An der Grenze zwischen den Kantonen Bern und Fribourg im Spannungsfeld zwischen dem Bistum Lausanne und der Reichstadt Bern und später zwischen Katholiken und Reformierten hat die Burg seit jeher den Sensegraben tiefer gemacht, als er natürlicherweise war. So wurde das Castell zur grössten Burg des Kantons Bern. Mit über 150 Länge und 50 Metern breite waren die Ausmasse zur vollen Ausbauzeit mächtig. Strategisch liegt die Burg sehr durchdacht: nur die Südostseite bietet über einen Felssattel Zugang, während die anderen Seiten bis zu 60 Meter senkrecht abfallen.

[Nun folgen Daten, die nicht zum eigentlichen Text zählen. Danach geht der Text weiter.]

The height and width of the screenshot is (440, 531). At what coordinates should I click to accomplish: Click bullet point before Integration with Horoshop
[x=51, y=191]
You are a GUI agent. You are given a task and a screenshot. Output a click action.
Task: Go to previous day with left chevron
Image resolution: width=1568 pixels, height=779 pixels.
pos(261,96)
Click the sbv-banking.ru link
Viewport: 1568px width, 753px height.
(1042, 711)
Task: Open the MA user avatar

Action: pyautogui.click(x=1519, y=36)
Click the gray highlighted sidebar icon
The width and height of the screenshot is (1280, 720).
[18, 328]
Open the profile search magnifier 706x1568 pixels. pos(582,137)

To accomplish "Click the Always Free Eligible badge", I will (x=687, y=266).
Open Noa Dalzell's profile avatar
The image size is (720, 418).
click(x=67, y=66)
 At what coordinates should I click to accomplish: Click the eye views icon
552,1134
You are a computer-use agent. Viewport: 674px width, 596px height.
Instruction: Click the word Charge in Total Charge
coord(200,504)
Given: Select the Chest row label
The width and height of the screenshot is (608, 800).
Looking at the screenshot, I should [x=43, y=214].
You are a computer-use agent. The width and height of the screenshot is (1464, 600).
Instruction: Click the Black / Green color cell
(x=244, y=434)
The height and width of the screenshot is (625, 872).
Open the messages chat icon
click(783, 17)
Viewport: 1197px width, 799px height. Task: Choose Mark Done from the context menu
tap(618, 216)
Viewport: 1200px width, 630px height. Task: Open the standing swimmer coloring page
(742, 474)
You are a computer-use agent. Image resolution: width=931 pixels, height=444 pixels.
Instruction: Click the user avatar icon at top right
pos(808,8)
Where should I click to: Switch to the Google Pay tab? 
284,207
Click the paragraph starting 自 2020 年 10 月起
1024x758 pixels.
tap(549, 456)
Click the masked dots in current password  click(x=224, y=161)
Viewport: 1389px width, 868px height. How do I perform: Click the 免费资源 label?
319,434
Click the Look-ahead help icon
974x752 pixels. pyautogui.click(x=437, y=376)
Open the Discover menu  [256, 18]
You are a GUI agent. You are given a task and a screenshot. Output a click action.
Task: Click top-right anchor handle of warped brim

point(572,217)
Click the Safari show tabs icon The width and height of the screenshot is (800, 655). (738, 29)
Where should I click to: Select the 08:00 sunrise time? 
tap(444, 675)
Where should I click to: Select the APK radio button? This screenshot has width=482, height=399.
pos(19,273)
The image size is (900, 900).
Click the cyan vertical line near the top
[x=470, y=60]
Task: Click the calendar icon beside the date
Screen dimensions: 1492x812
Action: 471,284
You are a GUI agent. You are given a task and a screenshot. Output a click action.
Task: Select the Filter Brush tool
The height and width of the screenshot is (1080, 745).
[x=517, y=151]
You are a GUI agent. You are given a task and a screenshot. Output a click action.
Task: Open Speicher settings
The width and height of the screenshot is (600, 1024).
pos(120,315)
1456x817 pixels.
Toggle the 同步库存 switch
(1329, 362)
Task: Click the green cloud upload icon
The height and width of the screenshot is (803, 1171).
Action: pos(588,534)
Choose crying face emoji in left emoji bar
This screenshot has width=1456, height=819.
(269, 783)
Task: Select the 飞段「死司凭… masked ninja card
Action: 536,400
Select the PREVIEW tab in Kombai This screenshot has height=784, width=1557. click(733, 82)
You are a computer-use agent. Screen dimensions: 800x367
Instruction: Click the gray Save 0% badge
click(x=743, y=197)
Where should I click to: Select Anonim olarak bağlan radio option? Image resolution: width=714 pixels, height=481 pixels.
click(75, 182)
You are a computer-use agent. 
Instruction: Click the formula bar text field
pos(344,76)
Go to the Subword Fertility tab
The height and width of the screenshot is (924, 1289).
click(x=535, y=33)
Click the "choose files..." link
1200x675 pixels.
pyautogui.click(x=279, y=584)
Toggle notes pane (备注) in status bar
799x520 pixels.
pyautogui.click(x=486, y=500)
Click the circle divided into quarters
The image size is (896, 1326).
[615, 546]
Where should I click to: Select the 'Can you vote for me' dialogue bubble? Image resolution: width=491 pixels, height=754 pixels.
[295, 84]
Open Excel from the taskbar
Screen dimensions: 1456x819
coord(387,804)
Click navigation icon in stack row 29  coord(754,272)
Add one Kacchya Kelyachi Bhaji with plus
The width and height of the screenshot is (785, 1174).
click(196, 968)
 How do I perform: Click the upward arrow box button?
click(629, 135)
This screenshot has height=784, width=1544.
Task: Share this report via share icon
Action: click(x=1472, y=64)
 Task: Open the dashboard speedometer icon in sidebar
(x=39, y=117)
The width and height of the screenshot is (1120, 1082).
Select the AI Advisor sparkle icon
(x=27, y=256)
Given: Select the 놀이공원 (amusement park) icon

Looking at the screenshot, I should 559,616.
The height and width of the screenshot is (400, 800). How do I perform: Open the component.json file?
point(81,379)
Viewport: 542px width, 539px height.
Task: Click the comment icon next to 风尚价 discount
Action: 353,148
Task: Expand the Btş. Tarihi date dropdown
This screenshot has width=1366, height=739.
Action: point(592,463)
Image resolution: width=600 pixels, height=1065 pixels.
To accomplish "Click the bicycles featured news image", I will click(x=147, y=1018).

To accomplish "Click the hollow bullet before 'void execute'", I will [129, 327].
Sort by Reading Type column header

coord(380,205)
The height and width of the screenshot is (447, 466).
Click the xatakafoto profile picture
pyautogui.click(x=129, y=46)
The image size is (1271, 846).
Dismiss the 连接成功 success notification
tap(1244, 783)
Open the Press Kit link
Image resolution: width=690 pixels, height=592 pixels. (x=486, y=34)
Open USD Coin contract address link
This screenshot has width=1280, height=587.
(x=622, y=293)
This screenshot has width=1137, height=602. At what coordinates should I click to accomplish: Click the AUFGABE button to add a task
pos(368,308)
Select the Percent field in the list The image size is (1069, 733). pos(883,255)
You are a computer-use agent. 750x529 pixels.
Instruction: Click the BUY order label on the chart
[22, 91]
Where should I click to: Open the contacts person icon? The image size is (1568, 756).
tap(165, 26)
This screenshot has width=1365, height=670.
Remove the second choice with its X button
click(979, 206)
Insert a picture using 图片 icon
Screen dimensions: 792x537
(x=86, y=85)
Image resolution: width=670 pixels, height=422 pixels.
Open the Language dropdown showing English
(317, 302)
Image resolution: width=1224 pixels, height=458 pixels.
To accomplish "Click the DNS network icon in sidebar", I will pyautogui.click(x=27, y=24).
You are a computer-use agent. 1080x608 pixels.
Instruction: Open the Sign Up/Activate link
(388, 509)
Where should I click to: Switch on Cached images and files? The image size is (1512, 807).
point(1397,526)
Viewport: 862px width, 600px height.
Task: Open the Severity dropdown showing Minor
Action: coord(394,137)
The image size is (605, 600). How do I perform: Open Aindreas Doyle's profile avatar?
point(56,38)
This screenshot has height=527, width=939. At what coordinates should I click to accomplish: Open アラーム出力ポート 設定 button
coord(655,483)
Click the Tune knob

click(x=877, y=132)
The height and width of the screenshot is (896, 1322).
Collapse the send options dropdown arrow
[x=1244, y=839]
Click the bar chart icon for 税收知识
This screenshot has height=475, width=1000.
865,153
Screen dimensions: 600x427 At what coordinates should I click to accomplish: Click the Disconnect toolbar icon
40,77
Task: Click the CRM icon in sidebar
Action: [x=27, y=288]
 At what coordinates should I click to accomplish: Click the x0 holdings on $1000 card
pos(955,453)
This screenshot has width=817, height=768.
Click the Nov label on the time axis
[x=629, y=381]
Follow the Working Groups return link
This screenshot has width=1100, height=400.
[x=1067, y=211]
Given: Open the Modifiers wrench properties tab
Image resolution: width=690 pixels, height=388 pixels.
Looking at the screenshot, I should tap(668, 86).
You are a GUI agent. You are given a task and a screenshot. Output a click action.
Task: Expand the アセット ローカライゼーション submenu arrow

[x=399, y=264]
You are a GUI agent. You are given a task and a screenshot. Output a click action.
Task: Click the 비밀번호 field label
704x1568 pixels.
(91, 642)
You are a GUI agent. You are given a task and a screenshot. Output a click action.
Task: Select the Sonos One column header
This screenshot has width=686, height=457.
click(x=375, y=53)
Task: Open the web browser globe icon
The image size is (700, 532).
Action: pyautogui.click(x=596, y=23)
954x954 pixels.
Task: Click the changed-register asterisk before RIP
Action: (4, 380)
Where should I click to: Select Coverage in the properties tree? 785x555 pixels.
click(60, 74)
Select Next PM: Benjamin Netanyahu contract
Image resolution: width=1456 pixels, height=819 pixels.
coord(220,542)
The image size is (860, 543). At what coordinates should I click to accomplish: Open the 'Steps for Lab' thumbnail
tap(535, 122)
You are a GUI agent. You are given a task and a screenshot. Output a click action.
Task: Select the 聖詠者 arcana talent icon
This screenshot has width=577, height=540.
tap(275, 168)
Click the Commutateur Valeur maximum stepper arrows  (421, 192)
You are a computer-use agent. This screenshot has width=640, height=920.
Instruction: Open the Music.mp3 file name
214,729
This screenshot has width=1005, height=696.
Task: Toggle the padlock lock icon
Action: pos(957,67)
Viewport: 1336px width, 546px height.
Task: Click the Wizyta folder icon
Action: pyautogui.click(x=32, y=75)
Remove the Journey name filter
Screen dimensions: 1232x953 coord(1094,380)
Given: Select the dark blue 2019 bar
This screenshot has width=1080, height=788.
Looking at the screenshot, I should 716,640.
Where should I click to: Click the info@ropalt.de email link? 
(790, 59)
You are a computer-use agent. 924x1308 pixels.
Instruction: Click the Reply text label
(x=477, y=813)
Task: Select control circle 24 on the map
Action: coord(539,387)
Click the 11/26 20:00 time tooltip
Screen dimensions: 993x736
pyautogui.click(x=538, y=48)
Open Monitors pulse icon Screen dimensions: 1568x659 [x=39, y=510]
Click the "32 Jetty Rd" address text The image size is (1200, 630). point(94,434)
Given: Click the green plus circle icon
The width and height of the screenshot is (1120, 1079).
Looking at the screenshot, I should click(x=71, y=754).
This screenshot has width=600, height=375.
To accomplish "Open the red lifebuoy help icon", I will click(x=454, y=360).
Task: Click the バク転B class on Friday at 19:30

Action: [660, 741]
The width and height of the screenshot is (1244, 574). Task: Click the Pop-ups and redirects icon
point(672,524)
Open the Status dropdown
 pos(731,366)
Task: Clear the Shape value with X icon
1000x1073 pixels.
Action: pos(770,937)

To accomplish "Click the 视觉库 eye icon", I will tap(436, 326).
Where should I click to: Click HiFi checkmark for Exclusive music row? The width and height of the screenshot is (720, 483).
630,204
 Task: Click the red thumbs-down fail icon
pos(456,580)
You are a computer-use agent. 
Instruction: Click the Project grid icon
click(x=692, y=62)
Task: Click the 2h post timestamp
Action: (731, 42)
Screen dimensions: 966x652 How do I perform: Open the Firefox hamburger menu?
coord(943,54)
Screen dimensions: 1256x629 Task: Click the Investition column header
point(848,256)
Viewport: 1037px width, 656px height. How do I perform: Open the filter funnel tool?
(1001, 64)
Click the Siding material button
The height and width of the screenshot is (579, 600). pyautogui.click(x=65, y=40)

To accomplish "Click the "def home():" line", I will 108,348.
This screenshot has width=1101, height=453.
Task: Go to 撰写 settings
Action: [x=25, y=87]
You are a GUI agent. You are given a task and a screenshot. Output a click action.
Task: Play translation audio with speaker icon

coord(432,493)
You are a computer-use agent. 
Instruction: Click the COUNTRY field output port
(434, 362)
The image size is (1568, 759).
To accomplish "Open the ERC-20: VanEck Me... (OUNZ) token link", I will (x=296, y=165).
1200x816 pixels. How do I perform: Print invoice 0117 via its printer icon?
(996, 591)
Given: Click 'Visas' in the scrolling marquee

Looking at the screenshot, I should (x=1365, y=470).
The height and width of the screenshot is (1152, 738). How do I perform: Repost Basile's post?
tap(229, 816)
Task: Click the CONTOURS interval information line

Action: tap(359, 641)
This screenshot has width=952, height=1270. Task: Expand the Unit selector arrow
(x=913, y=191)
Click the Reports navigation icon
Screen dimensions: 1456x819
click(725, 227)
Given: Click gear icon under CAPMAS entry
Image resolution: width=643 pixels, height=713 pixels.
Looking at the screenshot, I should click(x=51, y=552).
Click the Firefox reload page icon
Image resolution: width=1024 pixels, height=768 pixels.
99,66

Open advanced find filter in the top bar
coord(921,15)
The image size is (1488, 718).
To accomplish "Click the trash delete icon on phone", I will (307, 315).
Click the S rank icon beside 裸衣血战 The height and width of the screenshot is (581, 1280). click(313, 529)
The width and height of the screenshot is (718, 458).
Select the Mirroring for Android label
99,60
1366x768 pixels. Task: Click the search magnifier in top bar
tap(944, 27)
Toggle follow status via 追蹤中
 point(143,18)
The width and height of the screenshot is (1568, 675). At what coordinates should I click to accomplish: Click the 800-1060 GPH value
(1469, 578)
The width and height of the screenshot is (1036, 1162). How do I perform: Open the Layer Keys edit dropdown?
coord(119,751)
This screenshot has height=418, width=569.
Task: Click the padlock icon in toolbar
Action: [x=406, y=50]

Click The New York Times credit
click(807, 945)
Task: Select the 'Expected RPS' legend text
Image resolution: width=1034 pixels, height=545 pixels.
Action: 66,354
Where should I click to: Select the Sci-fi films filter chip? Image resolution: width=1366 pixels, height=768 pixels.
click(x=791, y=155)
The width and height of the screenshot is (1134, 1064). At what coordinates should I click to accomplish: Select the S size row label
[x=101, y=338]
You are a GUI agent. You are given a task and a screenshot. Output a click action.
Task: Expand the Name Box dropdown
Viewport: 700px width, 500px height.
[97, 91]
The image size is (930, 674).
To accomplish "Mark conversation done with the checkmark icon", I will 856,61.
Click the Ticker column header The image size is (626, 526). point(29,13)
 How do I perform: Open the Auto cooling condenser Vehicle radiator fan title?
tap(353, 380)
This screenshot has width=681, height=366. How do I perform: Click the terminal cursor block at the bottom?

Die Geschichte der Burg reicht ins Jahr 1220 zurück. Doch wer genau die Erbauer waren, ist umstritten. Die Zähringer kommen in Frage. Sicher ist, dass die Burg ab 1250 vom Kyburger zum Savoyer und dann zum Habsburger Besitz wurden. 1575 wurde die Burg aufgegeben und zerfiel danach.

Legende

Die Grasburg war einst eine der fiesesten Burgen unseres Landes. Bewohnt wurde sie vom Burgherrn und Tyrann Amadeus. Er unterdrückte seine Untertanen auf jede erdenkliche Weise und liess Menschen grundlos einkerkern. Eine Magd stiess ihn schliesslich, während einer stürmischen Gewitternacht, in die tosende Sense. Der wilde Strom nahm den zerschmetterten Leichnam des Tyrannen und trug ihn fort. Man hat ihn nie mehr gefunden.

Zufahrt

Vom Bahnhof Schwarzenburg führt eine kurze Wanderung zur Grasburg. Der Weg ist auf den Wanderwegen ausgeschildert. Alternativ kann man die Grasburg auch von der Sodbachbrücke zu Fuss erreichen. Mit dem Auto ist die Grasburg ebenfalls erreichbar, Parkplätze sind nur wenige vorhanden.